Document segment:
--
Here are some pictures of the process so far.

This is the seat/cockpit mold that came with the mold.  The rim is too small for the modified Augsburg and the factory original seats were always too small for me anyway.

The popular modern river/play boat cockpit is prepped to serve as a plug for the new cockpit rim mold.  The white stuff is clay used to fill niches in the cockpit rim.  Epoxy doesn’t bond to polyethylene, so you don’t even have to wax and mold release it.

You can’t see them, but the wax paper is covered with cut strips of fiberglass impregnated with resin.  We’ll lay layer after layer of these on the plug to create the mold.

Building up the layers of glass strips on the plug.  The tape and kraft paper protect the plug boat from drips.

The cockpit mold is cured and popped off the plug boat.  I made this mold fairly light, as I will need to bend it a little to make the final cockpit rim conform to the shape of the Augsburg deck.

Getting the cockpit mold ready involves sanding and cutting fiberglass.  The dust is nasty stuff, so it’s time to suit up.

Next step:  Laying up the cockpit rim.



A New Old Classic – Part 5: The Deck is Out

6 10 2008

The deckis out of the mold and it turned out well.  Here are a few pix of the new deck.

The deck fresh out of the mold.  The paper cockpit template is still stuck to the part.

The bow portion of the deck.  I’ve always loved the lines of this boat.  There don’t seem to be any major flaws.  Cool.

The  new deck laid on top of the new hull, starting to look like a boat.  Tradition dictates that you stand there and make whoosing, splashing noises at this point.

I peeled back a bit of the mold release film to get a look at the real surface of the deck.  It doesn’t show up that well in the photo, but it’s a beautiful deep purple with lots of metalflake sparklies.

Next step:  fabricating a custom cockpit rim.



A New Old Classic – Part 4: Laying Up the Deck

5 10 2008

The deck is laid up in much the same way as the hull.  The deck is somewhat lighter than the hull.  For this boat I’m using two layers of glass and one of kevlar, with a large amount of reinforcement at various places.  There are two additional layers of kevlar at the bow and stern and several layers around the areas at the bow and sterm where the grab loops will be attached.  There are also kevlar ribs in the large flattish areas of the bow and stern deck.  The cockpit area is heavily reinforced to make this region very rigid.  This is because the cockpit area takes the stress of getting into and out of the boat and is also a safety feature in a pin situation. In this boat there are a total of 9 layers of glass and kevlar around the cockpit.
--
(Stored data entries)

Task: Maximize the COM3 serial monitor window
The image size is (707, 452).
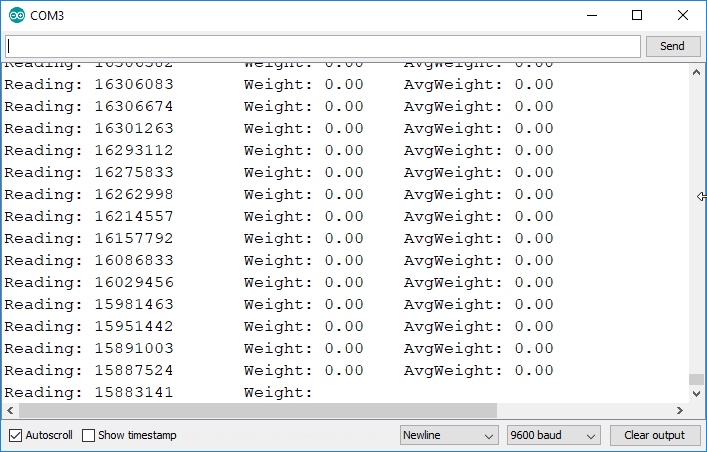Action: pos(637,15)
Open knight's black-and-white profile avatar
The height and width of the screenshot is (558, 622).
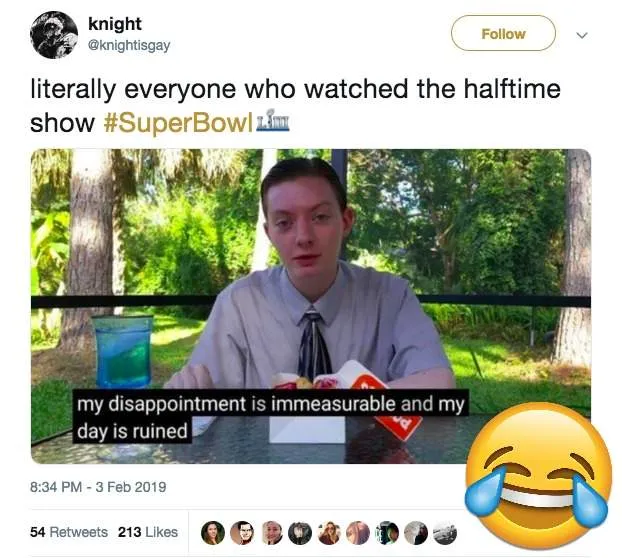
--
Work to do:
**A.** Please edit the kayak-building text: rewrite the passage that begins at the words "Getting the cockpit" and stops after "up the cockpit rim.", with "nasty stuff" changed to "hazardous material".
**B.** According to the kayak-building text, how many layers of glass and kevlar in total are around the cockpit?

Outputs in order:
**A.**
Getting the cockpit mold ready involves sanding and cutting fiberglass.  The dust is hazardous material, so it’s time to suit up.

Next step:  Laying up the cockpit rim.

**B.** A total of 9 layers.